– Может, хватит тебе? – предположил Эдуард.
Отец раздраженно отмахнулся:
– Давай за тебя выпьем. – Торопливо чокнулся со стоящим на столе стаканом и, забросив в себя водку, добавил: – Может, тебе удастся пожить по-человечески.
В душе Эдуарда что-то дернулось, он взял водку, тоже выпил, запил газировкой. Хотел снова закусить колбасой, но, встретив раздраженный взгляд пересевшей на нее мухи, передумал.
– Как же так, батя? Ты же великим художником мог стать… Мать рассказывала, сколько народу на твою выставку приходило. Как же ты оказался здесь? В этом говнище… Он достал из дипломата новую пачку «Мальборо», распечатал, достал две сигареты, одну сунул себе в рот, другую протянул отцу. Тот с благоговением взял в руки кусочек Запада, и они закурили.
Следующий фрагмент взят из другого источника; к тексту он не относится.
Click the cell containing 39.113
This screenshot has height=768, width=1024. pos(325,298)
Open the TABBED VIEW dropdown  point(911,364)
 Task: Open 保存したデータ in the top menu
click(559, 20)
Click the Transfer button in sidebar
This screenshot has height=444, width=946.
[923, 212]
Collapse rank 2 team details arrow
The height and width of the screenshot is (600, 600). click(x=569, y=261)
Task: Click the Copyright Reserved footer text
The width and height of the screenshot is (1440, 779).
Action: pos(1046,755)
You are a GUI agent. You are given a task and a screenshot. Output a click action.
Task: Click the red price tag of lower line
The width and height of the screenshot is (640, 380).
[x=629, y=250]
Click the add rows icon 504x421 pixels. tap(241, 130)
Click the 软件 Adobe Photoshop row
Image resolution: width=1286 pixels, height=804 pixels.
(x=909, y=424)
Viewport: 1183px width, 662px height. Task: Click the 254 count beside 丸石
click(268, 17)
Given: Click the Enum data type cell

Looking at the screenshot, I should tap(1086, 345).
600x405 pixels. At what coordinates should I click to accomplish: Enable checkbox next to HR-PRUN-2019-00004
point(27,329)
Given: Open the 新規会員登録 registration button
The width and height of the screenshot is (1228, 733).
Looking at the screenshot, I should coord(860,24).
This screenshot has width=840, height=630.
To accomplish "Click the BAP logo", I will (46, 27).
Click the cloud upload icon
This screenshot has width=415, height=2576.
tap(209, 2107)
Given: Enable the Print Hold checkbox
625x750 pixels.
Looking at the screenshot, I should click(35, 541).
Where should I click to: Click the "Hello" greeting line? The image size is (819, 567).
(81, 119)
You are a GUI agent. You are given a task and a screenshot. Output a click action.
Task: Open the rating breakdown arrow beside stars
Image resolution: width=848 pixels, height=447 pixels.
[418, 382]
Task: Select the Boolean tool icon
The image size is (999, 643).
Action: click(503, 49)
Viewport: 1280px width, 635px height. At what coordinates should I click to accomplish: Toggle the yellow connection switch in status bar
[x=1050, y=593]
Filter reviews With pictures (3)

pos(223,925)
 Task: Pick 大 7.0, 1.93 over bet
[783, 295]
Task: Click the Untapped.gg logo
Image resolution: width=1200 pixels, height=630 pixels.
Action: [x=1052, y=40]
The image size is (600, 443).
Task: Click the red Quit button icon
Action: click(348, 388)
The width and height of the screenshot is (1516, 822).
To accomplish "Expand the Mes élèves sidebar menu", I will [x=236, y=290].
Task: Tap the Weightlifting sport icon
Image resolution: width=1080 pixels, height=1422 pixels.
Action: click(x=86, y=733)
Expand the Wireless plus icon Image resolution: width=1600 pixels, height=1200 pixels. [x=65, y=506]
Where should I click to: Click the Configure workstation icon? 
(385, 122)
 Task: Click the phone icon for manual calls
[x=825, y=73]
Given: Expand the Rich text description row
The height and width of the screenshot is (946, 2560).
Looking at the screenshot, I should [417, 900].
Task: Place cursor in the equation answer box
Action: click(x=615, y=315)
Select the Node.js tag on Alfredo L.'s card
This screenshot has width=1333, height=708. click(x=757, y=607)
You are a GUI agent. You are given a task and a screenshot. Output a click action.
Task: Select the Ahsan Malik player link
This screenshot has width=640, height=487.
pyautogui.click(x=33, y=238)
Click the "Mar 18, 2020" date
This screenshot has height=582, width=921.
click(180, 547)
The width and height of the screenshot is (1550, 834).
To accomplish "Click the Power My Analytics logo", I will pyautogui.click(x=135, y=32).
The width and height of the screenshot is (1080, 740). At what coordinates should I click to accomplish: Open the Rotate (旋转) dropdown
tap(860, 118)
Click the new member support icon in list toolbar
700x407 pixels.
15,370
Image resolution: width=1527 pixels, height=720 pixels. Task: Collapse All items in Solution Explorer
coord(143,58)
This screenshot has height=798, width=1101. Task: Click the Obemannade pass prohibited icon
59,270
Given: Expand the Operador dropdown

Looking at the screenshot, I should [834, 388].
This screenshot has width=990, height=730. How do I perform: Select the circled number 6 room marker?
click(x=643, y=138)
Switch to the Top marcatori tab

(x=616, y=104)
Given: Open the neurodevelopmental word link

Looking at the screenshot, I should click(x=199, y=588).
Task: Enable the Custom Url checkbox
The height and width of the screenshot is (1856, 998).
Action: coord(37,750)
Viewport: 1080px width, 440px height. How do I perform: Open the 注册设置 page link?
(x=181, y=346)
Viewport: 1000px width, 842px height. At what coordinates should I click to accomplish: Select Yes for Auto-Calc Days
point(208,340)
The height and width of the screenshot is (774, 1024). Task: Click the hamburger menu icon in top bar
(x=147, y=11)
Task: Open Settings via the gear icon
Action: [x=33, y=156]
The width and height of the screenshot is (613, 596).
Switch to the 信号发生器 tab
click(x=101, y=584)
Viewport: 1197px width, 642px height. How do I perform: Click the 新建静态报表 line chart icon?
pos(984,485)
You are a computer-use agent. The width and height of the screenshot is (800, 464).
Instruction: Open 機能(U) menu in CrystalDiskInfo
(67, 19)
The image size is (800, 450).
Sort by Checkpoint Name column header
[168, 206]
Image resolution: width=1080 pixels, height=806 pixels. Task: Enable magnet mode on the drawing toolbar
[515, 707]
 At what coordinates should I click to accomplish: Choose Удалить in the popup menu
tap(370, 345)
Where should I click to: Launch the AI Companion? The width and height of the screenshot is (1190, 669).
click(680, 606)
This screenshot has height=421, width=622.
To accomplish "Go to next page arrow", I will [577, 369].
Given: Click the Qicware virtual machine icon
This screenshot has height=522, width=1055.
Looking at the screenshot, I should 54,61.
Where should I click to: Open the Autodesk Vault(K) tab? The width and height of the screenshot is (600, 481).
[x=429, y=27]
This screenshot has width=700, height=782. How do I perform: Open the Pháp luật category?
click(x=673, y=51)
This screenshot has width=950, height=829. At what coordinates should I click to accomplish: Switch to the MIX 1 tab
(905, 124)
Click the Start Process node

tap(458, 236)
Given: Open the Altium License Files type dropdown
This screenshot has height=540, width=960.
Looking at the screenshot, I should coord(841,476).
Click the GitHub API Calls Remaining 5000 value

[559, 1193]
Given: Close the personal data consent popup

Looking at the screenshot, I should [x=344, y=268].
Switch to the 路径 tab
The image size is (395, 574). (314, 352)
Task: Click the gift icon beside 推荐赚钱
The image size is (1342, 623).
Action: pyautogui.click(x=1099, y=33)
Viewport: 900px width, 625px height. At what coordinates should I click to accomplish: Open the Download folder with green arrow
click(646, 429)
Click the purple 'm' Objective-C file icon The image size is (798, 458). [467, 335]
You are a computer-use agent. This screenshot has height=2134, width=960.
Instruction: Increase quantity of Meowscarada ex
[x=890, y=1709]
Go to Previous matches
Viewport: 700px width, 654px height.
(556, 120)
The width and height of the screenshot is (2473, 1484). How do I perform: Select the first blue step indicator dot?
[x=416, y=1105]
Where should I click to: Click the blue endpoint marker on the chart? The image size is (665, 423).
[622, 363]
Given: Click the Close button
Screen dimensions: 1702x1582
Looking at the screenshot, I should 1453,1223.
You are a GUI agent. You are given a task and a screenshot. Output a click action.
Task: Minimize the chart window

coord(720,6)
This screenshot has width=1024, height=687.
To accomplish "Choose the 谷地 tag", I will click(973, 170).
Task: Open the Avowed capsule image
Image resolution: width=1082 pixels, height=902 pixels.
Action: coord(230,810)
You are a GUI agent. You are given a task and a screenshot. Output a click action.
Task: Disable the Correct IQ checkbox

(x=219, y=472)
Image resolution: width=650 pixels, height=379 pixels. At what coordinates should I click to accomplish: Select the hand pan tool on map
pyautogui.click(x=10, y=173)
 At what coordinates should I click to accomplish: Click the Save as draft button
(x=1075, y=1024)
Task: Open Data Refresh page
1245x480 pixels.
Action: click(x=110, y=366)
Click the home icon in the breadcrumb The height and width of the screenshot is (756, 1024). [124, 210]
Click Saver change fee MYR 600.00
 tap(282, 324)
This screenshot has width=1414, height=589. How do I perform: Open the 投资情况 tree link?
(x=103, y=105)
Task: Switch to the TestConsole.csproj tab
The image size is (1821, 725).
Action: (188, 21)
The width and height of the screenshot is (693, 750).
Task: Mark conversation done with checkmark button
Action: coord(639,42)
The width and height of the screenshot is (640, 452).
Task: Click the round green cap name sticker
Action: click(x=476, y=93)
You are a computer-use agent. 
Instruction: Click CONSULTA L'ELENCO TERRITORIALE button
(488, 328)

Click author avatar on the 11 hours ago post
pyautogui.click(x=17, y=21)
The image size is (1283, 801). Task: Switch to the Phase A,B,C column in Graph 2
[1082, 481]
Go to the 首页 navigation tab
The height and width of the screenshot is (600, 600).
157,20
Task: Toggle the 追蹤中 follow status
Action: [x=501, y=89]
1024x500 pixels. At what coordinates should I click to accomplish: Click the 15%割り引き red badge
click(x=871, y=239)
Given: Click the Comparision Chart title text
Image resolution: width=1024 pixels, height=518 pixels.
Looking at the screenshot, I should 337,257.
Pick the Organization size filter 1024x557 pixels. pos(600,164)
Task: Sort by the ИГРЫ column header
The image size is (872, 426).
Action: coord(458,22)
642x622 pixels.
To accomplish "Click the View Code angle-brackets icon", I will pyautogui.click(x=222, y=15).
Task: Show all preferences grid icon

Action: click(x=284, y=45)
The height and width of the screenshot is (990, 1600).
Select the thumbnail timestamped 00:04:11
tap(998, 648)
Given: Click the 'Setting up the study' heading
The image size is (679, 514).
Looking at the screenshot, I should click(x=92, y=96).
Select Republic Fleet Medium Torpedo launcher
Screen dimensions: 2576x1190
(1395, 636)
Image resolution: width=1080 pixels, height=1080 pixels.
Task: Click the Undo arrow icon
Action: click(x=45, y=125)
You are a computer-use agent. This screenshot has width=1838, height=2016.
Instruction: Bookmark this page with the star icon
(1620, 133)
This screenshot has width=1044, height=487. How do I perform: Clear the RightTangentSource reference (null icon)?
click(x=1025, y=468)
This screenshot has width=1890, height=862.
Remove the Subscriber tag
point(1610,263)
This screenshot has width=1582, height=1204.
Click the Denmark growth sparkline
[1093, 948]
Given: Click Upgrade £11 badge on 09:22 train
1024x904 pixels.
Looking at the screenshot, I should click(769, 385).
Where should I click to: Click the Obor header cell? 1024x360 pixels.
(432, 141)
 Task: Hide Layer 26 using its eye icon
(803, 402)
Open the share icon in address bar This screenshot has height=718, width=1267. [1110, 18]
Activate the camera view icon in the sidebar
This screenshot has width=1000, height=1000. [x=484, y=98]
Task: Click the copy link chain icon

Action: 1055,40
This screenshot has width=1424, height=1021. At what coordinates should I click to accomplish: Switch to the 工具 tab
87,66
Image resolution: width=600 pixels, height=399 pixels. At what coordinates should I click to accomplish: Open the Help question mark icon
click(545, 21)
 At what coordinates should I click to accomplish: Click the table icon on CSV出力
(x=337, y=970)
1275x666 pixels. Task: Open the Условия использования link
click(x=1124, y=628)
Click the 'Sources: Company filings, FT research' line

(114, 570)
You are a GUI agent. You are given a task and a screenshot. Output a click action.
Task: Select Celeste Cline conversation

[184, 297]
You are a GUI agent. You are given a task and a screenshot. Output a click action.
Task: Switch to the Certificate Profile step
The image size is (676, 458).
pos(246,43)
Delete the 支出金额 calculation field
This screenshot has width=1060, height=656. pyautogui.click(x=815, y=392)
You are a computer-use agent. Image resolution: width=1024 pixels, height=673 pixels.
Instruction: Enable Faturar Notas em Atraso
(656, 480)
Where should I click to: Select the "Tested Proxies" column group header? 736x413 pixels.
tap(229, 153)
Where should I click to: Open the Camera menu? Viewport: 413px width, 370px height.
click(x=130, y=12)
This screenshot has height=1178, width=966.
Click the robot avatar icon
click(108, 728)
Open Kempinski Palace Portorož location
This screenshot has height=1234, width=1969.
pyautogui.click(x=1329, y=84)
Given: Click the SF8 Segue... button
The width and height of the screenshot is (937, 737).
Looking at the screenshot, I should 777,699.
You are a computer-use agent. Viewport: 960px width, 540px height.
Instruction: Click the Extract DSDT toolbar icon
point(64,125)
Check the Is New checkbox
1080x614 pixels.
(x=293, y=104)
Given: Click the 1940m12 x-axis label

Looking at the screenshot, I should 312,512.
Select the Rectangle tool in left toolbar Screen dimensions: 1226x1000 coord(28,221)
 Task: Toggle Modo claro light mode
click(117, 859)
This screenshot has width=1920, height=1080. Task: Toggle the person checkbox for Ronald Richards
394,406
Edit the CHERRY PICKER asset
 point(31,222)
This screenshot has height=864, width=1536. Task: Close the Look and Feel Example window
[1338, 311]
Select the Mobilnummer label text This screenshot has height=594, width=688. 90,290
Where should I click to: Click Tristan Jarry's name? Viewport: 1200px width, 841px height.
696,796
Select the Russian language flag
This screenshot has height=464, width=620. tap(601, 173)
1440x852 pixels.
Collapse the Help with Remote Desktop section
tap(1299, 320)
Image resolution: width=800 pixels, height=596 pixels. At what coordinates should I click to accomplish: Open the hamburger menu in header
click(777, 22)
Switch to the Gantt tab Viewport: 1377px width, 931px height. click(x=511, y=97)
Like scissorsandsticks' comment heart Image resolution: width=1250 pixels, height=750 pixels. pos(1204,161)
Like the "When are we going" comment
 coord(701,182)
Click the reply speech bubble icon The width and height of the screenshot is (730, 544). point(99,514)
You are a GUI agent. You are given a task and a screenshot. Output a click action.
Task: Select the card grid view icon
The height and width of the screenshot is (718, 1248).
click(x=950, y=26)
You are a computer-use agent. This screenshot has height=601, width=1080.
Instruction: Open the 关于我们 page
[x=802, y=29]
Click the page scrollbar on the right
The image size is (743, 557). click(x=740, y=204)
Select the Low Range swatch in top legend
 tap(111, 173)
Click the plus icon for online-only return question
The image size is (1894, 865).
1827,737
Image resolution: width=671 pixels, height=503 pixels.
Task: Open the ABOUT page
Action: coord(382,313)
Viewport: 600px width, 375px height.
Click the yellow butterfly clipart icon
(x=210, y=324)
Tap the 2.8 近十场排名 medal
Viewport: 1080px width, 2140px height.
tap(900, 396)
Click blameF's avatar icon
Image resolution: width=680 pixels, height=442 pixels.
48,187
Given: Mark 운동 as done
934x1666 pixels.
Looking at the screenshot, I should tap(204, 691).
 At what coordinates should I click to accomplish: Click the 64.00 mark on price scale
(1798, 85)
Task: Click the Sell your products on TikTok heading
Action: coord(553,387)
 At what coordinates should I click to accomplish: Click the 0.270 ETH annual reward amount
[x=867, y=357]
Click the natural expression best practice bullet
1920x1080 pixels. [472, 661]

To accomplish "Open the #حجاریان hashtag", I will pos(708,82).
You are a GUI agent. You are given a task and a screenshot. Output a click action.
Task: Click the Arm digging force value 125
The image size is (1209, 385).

– Если бы ты пересилил себя тогда и нарисовал бы им, что они хотели… Что, совсем невозможно было? Хотя бы ради нас с матерью? Неужели…
– Если бы да кабы! – грубо перебил его старик, в глазах его вспыхнул гнев на секунду, потом погас. – Ну не мог я… Не мог… Прости… Много раз об этом думал… Да, все стало бы тогда по-другому. Да, писал бы, жили бы в столице, пили бы сейчас не здесь, а в ресторане, но это был бы уже не я, а другой… Не художник, а вот, как ты – оформитель… – Он снова налил и выпил. – Ну да что это я? Не понять тебе, в общем…
Выбросил докуренный до фильтра чинарик, достал свой «Беломор», зажег, жадно затянулся и снова жутко закашлялся. Даже муха прервала свой завтрак и в тревоге покинула тарелку.
– Да куда уж мне… Эдуард, морщась, налил в кружку водки и протянул старику. Тот проглотил. Это снова подействовало. Перестал кашлять, поднялся и, держась за стену, пошел в угол комнаты, к заваленной всякой дрянью раковине. Там долго отплевывался, после чего умыл лицо и вернулся за стол.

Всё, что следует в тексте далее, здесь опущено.